The treatment itself usually combines multiple methods. The chemicals aren’t what they used to be – professionals use well-researched products that drive down resistance issues applied in ways that actually work for nooks and crannies. They may use dust formulations that penetrate wall voids and spaces that liquids can’t go into.
Many professionals use heat treatment methods which can get an entire room or house to lethal levels without creating an unsafe environment for humans or animals involved. This isn’t your space heater variety – this is specialized heat created with fans and tools that ensure every inch reaches and maintains the lethal temperature range for several hours.
But Get Ready For Follow-Up
One treatment rarely does the job effectively. When it comes to prevention and professionalism, this is one of the biggest differences. Professionals schedule follow-up appointments because they know how bed bugs biologically work.
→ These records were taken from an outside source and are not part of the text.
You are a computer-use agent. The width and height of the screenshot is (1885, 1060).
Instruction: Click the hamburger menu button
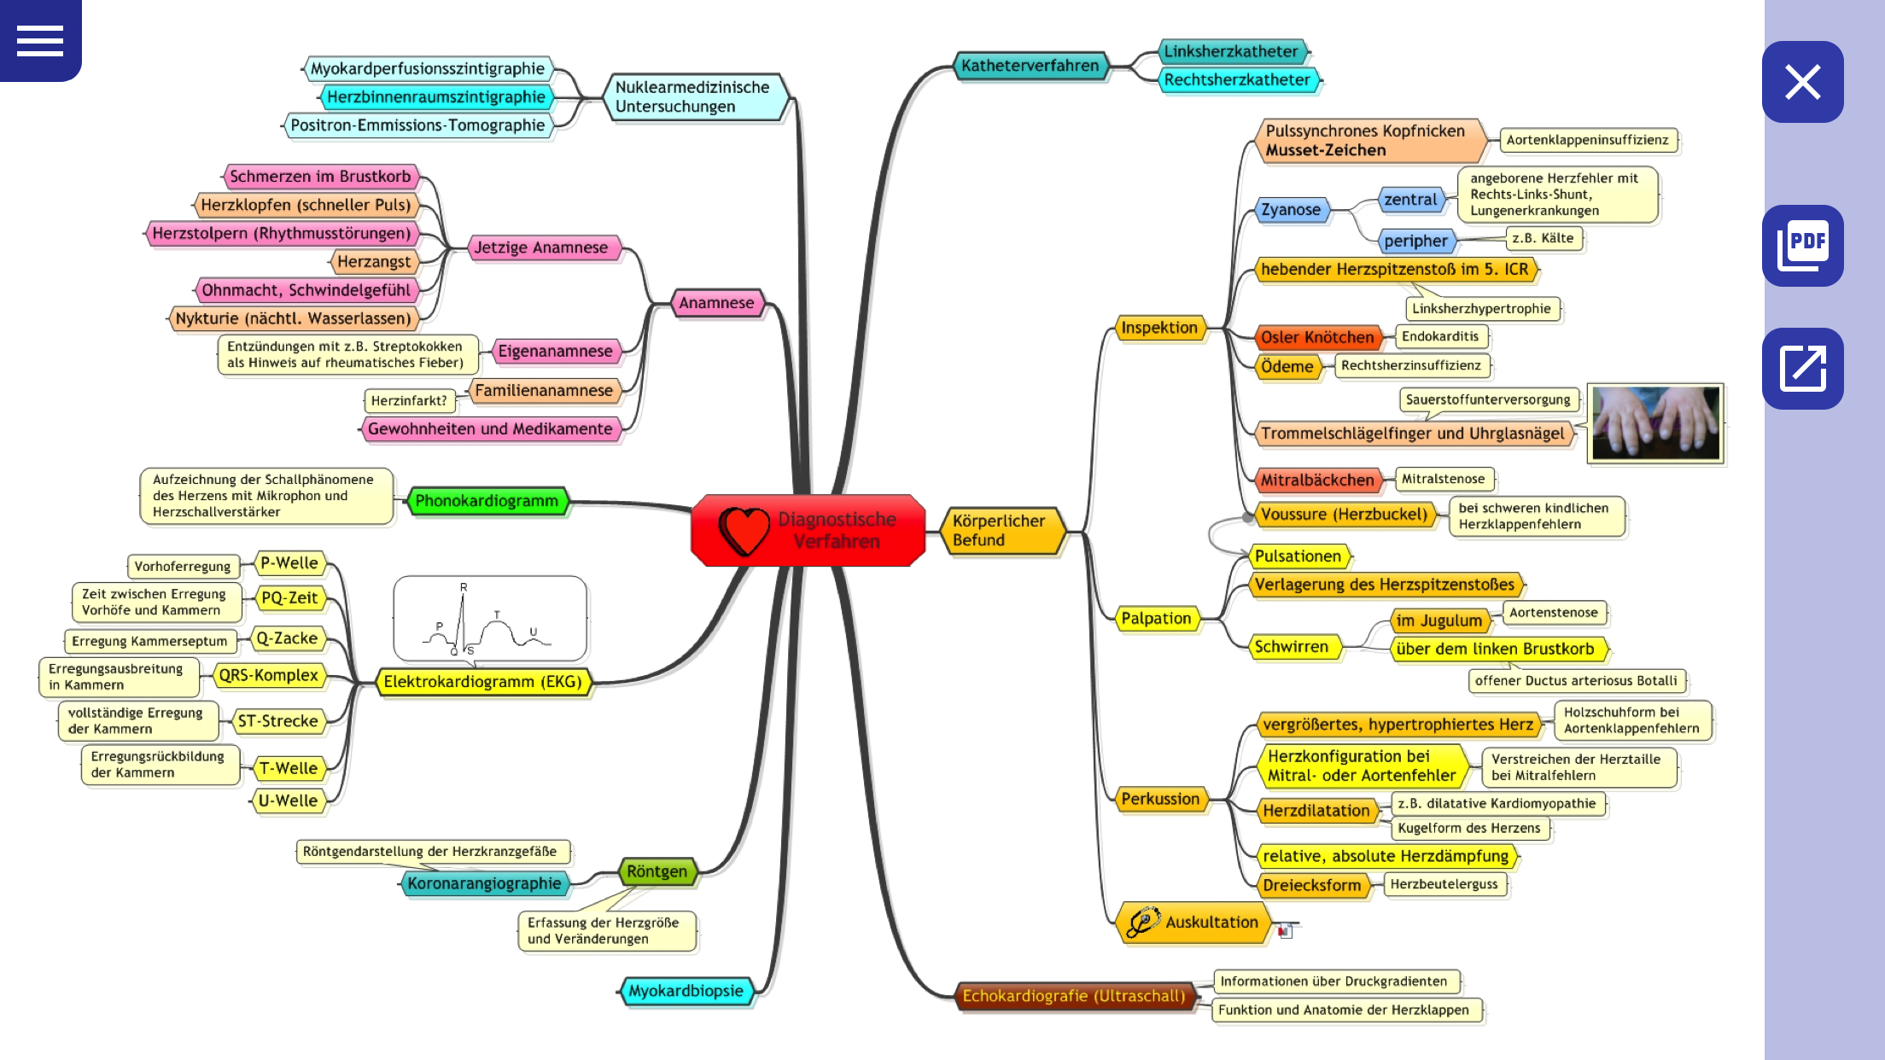click(40, 40)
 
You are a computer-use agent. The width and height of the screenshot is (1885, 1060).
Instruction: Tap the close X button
click(1802, 82)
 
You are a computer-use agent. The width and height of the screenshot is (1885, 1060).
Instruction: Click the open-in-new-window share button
click(1802, 368)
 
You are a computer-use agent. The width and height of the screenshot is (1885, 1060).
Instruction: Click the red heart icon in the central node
click(744, 530)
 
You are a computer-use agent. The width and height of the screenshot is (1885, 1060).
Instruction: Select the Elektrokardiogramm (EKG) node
click(483, 682)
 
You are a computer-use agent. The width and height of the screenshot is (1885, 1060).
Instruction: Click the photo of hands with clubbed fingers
click(1655, 423)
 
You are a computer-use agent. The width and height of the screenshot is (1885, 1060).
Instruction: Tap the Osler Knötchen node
click(1317, 337)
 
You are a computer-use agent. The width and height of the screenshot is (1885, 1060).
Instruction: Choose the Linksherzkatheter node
click(1230, 51)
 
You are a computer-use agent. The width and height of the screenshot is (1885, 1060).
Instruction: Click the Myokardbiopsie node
click(686, 991)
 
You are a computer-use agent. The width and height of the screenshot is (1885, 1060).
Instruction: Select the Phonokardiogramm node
click(487, 501)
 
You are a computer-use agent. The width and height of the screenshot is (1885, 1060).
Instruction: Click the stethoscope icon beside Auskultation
click(1142, 922)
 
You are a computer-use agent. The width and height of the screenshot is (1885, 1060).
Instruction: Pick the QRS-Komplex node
click(268, 675)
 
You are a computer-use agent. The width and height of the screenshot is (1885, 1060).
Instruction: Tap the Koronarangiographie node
click(484, 883)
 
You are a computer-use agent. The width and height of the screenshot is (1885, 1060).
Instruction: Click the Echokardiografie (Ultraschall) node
click(1074, 996)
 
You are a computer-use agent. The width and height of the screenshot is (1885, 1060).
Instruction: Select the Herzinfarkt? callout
click(409, 400)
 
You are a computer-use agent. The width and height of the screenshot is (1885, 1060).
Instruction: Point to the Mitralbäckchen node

Their eggs hatch between 6-10 days and newly hatched nymphs are sometimes harder to kill than adults. A more structured follow-up usually accommodates these new bugs before they mature enough to breed themselves which breaks the breeding cycle necessary for a true infestation elimination.
Between treatments come specific instructions on preventative measures and preparations – from encasing mattresses to treating possessions treated in specific ways and remaining mindful for signs of additional activity after treatment has commenced. It’s detailed work that requires patience from everyone involved.
Preventing After Treatments
Eliminating bed bugs is only half the battle as they’re great hitchhikers, reinfestations are quite common from people going on vacation or bringing in used furniture.
Used furniture is an obvious risk but bed bugs also travel in luggage, clothing, as well as any electronic or books you bring back from somewhere else. Prevention comes from being aware. For example, open up your luggage before you start unpacking at a hotel or check second-hand purchases before bringing them home.
If you travel frequently, it may be wise to keep your luggage in your garage as you immediately wash your clothing once you return home.
Regular check-ins help alleviate infestations early on which are much easier to get rid of than established infestations. This can mean checking mattress seams or headboards or using passive monitors trapping them as they attempt to scale the legs of beds.
The Final Word
Bed bugs are difficult to eliminate because they’re naturally resilient creatures, biologically effective breeders with quick maturation rates who can hide well and have adapted against conventional treatments.
When people attempt to get rid of them themselves it fails because they can’t get to those hidden populations; they forget about eggs; they make things worse by attempting big treatments instead of systematically treating like professionals know how to do.
When it’s time for professionals to step in, they come with realistic expectations integrated with inspections, multiple treatment methods, strategic timing and follow-up attempts which account for life cycles necessary for elimination during multiple attempts.
It’s not the cheapest option – but it’s often cheaper than months upon months wasted getting rid of yourself plus throwing out furniture in defeat along the way.
So, when it’s time for treatment through professionals to take hold, realize that it’s better sooner rather than later because complications arise the larger the infestation grows. The more challenging – and expensive – it becomes to fix them sooner than what could have been initially.